Problem to work on>
Repeat the first line of the listing and each line after it, exactly, through the line containing "Task: Open the README outline list menu".
---------- Input data
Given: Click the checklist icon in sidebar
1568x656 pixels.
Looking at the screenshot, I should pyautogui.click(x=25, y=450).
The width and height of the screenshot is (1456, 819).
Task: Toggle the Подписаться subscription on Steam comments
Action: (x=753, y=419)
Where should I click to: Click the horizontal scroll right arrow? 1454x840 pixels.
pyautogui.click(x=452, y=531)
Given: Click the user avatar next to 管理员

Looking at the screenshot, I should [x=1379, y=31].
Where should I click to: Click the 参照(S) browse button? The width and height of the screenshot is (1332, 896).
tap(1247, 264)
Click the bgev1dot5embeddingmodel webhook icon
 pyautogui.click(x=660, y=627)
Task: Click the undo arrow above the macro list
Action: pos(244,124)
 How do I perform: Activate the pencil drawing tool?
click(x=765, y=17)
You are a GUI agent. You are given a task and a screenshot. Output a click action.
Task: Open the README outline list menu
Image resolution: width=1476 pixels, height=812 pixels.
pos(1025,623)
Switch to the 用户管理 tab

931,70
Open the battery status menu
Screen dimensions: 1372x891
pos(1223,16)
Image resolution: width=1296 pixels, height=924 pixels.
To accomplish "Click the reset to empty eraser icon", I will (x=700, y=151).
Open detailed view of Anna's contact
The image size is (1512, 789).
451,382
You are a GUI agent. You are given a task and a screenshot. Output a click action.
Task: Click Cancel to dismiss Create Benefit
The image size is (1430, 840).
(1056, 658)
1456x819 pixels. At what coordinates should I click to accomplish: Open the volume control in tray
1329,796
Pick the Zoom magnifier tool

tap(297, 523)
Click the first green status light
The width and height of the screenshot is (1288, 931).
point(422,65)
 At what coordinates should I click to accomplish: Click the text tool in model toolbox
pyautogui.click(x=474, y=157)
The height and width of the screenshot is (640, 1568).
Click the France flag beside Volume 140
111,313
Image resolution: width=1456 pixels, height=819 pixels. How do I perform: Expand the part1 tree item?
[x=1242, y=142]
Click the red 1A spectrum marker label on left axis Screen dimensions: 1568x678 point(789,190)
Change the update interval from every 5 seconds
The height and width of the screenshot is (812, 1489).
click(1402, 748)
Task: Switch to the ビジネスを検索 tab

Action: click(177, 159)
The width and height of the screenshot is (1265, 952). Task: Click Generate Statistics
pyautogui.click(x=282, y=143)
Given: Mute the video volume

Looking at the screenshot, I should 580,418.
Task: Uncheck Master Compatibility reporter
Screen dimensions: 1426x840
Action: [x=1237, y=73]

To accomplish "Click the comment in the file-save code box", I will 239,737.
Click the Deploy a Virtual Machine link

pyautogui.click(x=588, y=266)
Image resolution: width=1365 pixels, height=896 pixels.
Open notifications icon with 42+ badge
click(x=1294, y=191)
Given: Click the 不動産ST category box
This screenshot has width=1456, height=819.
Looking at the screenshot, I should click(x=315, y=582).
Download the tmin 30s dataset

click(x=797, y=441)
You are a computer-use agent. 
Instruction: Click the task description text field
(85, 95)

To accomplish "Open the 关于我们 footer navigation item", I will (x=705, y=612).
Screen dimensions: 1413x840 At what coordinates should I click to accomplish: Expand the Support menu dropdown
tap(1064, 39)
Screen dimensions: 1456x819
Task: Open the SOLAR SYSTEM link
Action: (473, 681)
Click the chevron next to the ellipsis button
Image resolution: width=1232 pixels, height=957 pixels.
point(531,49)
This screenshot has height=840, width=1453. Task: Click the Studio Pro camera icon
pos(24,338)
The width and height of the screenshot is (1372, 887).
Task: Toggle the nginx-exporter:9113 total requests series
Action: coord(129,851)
--------------------
Output for this task>
Given: Click the checklist icon in sidebar
1568x656 pixels.
Looking at the screenshot, I should pyautogui.click(x=25, y=450).
The width and height of the screenshot is (1456, 819).
Task: Toggle the Подписаться subscription on Steam comments
Action: (x=753, y=419)
Where should I click to: Click the horizontal scroll right arrow? 1454x840 pixels.
pyautogui.click(x=452, y=531)
Given: Click the user avatar next to 管理员

Looking at the screenshot, I should [x=1379, y=31].
Where should I click to: Click the 参照(S) browse button? The width and height of the screenshot is (1332, 896).
tap(1247, 264)
Click the bgev1dot5embeddingmodel webhook icon
 pyautogui.click(x=660, y=627)
Task: Click the undo arrow above the macro list
Action: pos(244,124)
 How do I perform: Activate the pencil drawing tool?
click(x=765, y=17)
You are a GUI agent. You are given a task and a screenshot. Output a click action.
Task: Open the README outline list menu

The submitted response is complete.